La blancheur du coton m'aveugle;  Mes doigts transpirent sur le tissu. Distraite, je plante l'aiguille dans mon doigt, le sang jaillit  : un coquelicot dans un champ de neige.  Je suce mon sang, métallique et sucré, il sourd de plus belle.  J'ouvre ma main dans le soleil : entre chaque doigt, la palmure dessine le tutu de  soie des danseuses chauves dont l'une a la tête qui saigne, mitraillée.



Mais comment vivre avec ces seins qui me font mal quand je cours, et ces poils qui poussent partout ?  Suis-je encore moi-même ? Mes pensées vont-elles aussi pousser dans tous les sens et m'échapper ?  Ai-je le choix ? Ne serait-ce pas mieux d'être un homme ?


Petite Boîte d'Os la destructrice, on devrait m'appeler.  Ou bien Ravage.  Je ne les supporte plus, tous, leurs vies, nos vies ordonnées, régulières et policées.  Je déteste notre joli village aux jolies maisons multicolores, bien droites et propres au-dessus de leur joli reflet.  Je hais les jours qui se succèdent, toujours les mêmes.  Le temps passe, je grandis, mon destin se dessine au-dessus de l'eau plate, planche après planche, pas après pas : mariage, enfants, promenade, vaisselle et je n'en veux pas.


Le soleil est encore si pâle, comment croire que c'est lui qui fait fondre l'hiver ?


Je suis de nouveau enceinte.  Celui-là, dans la tête, en secret, je l'appelle KNUT : ça veut dire "NOEUD" en langue ancienne.  Je l'attache par son nom au plus profond de moi, pour qu'il ne tombe pas.


La douleur est peut-être un organisme vivant, invisible, mais réel, qui habite à l'intérieur de notre corps.


Il paraît que nous sommes une sorte de réserve : derrière les montagnes qui rapetissent, une vie urbaine âpre et polluée ferait rage tandis que nous, pêcheurs traditionnels, éleveurs de cochons mutants, nous vivrions dans le passé.


Jour après jour, j'observe la migration secrète des choses.


La vie est cyclique.  La barbe pousse sur les joues de Jeff qui la rase, elle repousse.  Il la rase, elle repousse;  L'armée de poils perce la peau du menton et les joues de Jeff, me pique les lèvres quand je l'embrasse et m'embrasse.
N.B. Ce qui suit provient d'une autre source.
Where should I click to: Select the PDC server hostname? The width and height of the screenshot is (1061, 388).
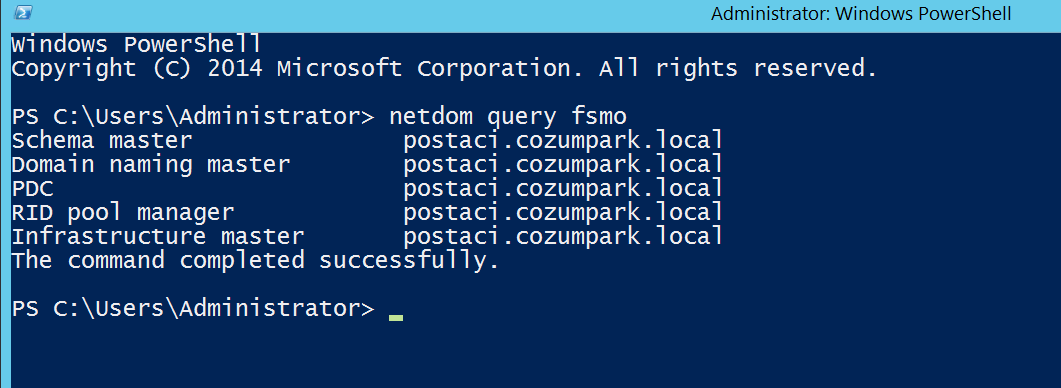click(563, 190)
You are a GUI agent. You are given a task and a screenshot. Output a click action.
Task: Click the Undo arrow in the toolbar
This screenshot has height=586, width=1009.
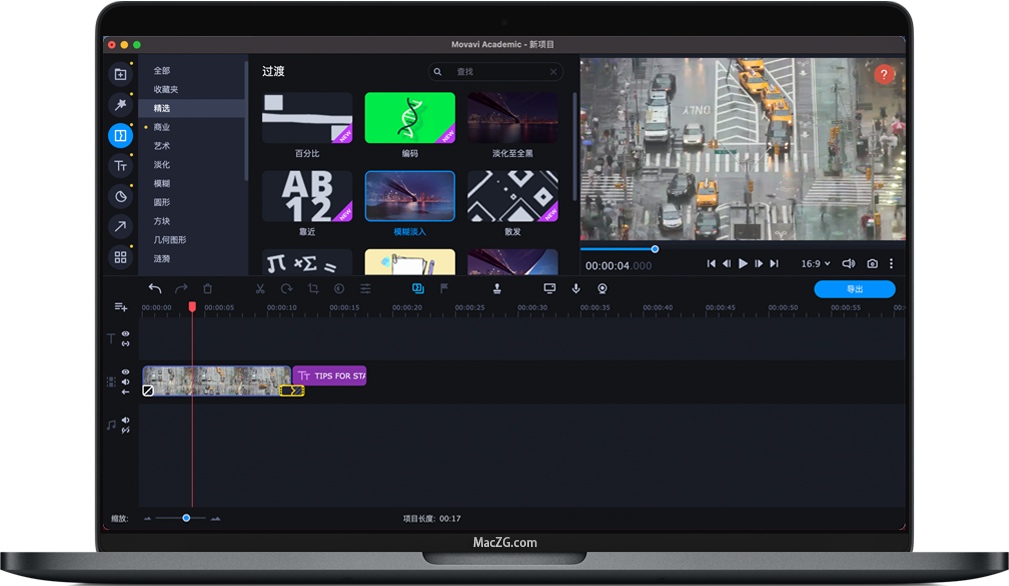(x=155, y=288)
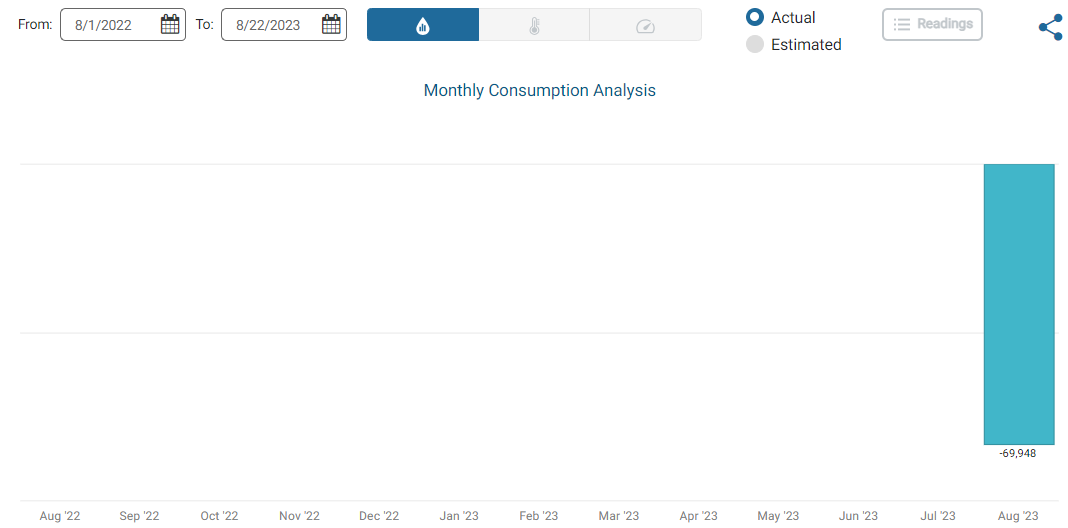
Task: Click the From date field showing 8/1/2022
Action: [104, 25]
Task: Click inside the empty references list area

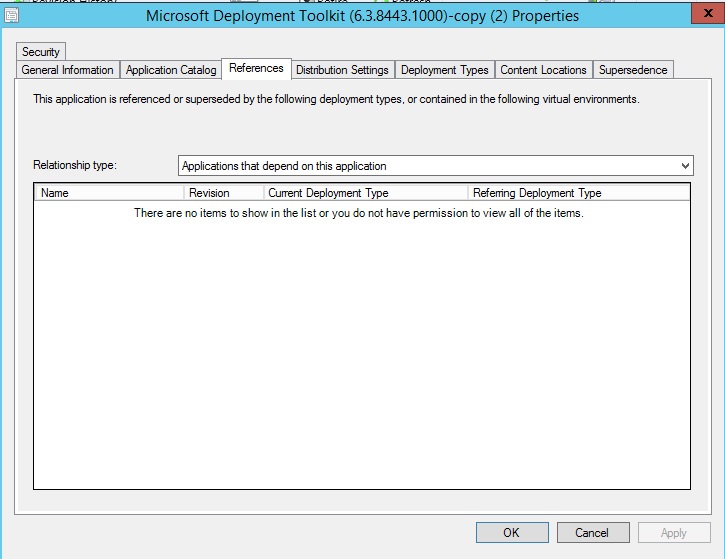Action: tap(361, 350)
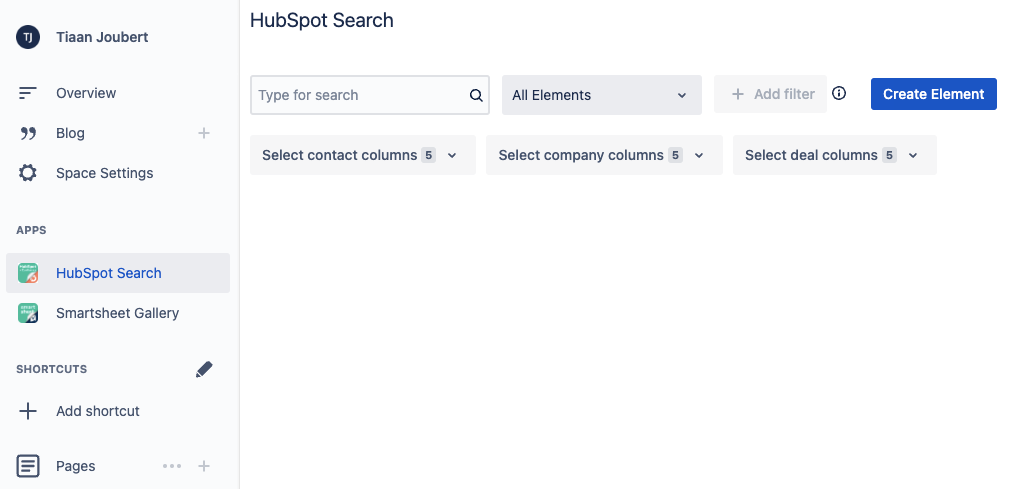The image size is (1014, 489).
Task: Click the Tiaan Joubert avatar icon
Action: tap(28, 38)
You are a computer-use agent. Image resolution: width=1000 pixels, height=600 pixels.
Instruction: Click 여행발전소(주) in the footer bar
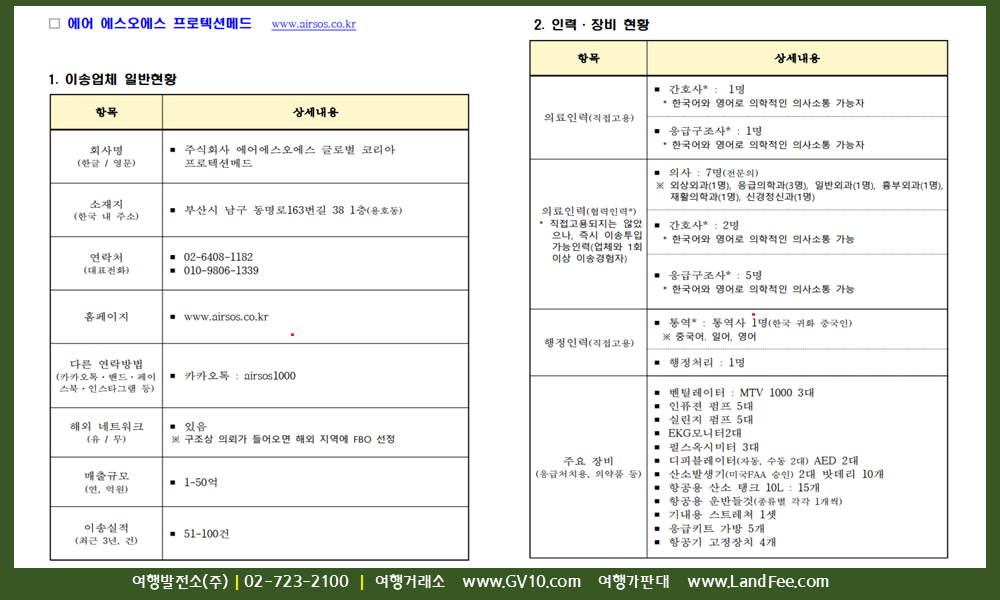coord(180,582)
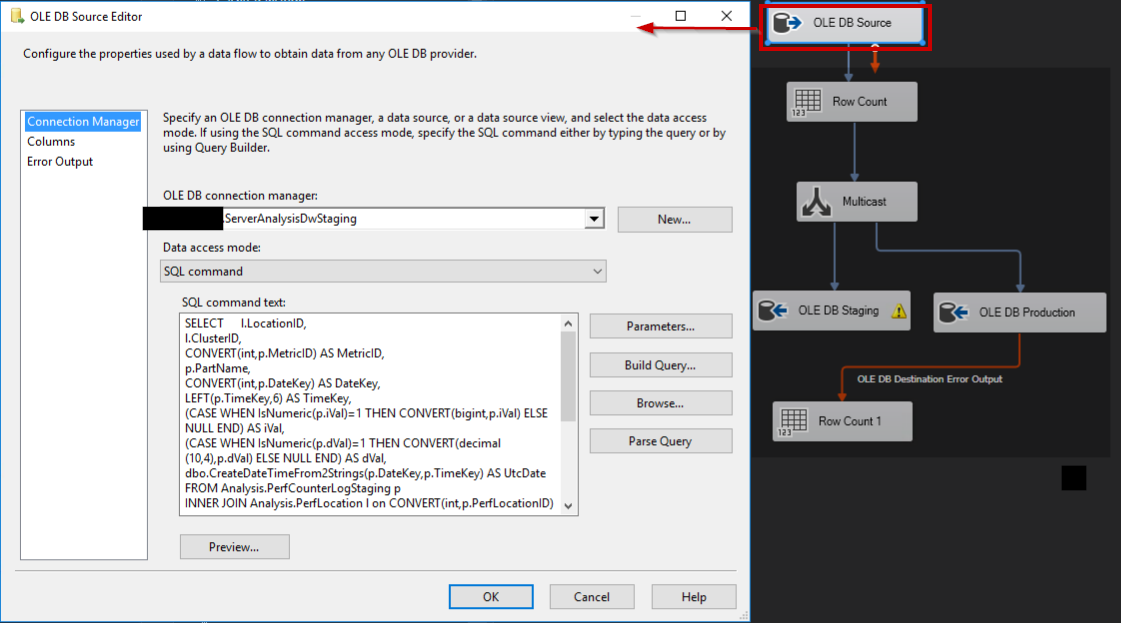Open the Build Query dialog
Screen dimensions: 1121x623
(x=660, y=365)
La vie est ronde.  On se regarde, face à face, tellement près.  On se connaît par coeur, on se redécouvre sans arrêt.


Jeff sent la terre, la tige de tomates, le vert, et il m'embrasse, moi qui sens la ville, la poussière et le gasoil du bac. 


Je le regarde tous les jours, pourtant.  Sa chair qui s'affine et se plisse, ses cheveux qui blanchissent, je les regarde, je les touche, je les connais, je les aime mais sans observer de changement net, sans comprendre ce que cela annonce, sans voir notre temps passer.  Je n'ai pas vu sa mort arriver. Pas prévu.  Jamais pensé.  Fauchée, je suis, à genoux dans la terre de notre potager.  Stupéfaite qu'il puisse me laisser.


On ne sait pas la dernière fois qu'on voit des gens qu'on aime, que ce sera la dernière fois.



UN ENTRETIEN PUBLIE SUR BABELIO



Entretien de Karin Serres avec Babelio : « Monde sans oiseaux »



Vous êtes auteur jeunesse et dramaturge. « Monde sans oiseaux » est votre premier roman pour adultes. Votre travail d`écriture a-t-il été très différent de celui de vos textes précédents ?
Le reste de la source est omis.